Building one is quick. Copy a flight to repeat a burst, fill a value down the column, and when a tactic shares one budget across formats (say Display and Video running as a single awareness push), put both on the same line item instead of splitting them in two. The plan bends to how you actually buy, not the other way around.
Then comes the part that matters most. Open a line item and paste in the campaign IDs from the platform, or pick them from the list. From that moment, daily spend rolls into the right flight on its own. That one link is what powers everything downstream: the pacing color on your flight bars, the numbers on your performance dashboard, the reconciliation you used to do by hand. Link the campaigns once and the plan stops being a static spreadsheet and becomes the live source of truth for the account.
Set a product on the line item and it travels just as far. That product is what the client's dashboard groups by, so a campaign shows up correctly on their branded view because of how you tagged the line item, not because someone named it perfectly inside the ad platform. The dashboard stops depending on your in-platform naming.
Build the line item once, and pacing, performance, and the client's dashboard all populate themselves. The plan is the source of truth, and the line item is where you set it.
Posted on LinkedIn · May 20, 2026

Every planner has the same daily ritual: open the plan, then open the pacing dashboard, then open the spend report, then mentally reconcile them.
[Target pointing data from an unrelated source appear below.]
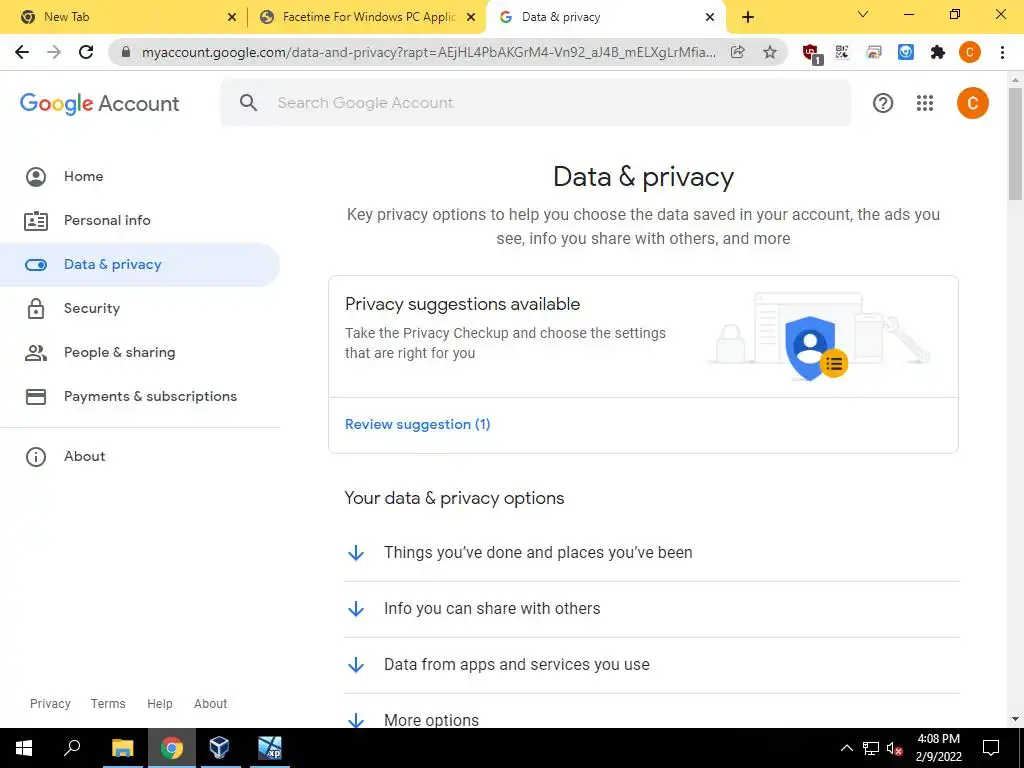Open the orange account avatar in page header
Screen dimensions: 1024x768
[x=972, y=103]
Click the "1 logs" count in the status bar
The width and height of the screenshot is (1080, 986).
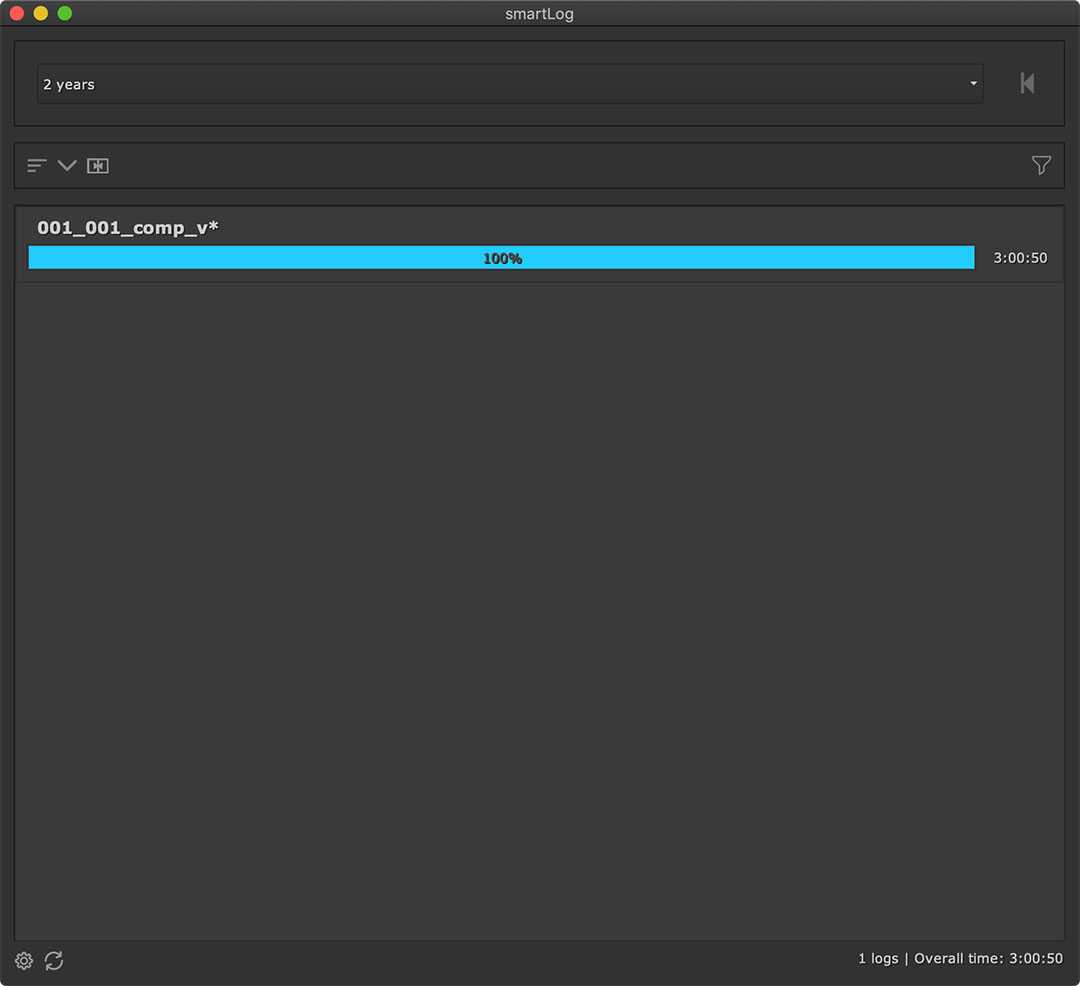pos(878,959)
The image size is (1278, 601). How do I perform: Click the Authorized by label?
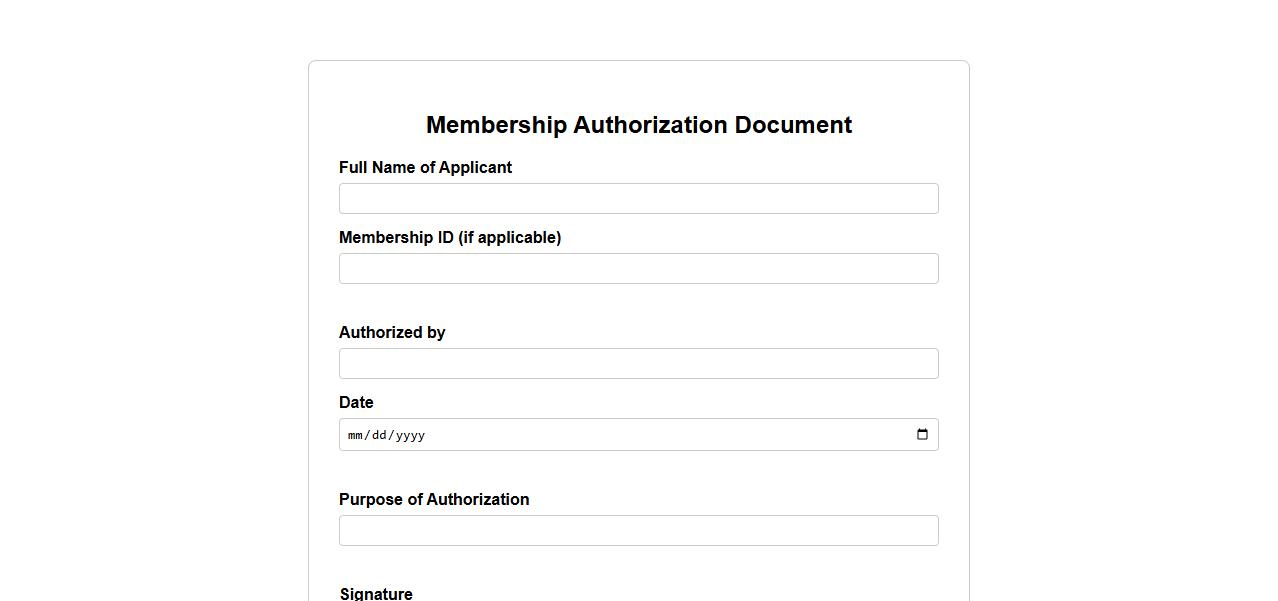392,332
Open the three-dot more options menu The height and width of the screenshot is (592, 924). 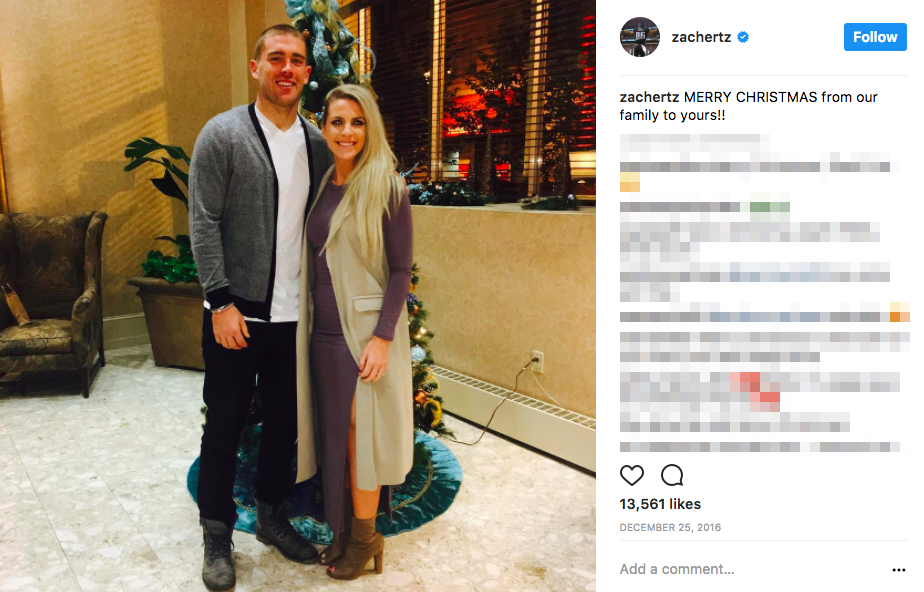899,570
Wingspan's media plan editor collapses that into one view. Every flight is a bar on a timeline. Drag the body to slide dates, drag an edge to resize, drag across an empty row to spin up a new line item. The bars are colored by pacing, so on-track, off-pace, and severe all read at a glance without leaving the plan.
The same editor is what the client sees on their branded dashboard. A per-client toggle hides pacing color and live spend when financials should stay agency-side, so the planner view stays rich and the client view stays clean.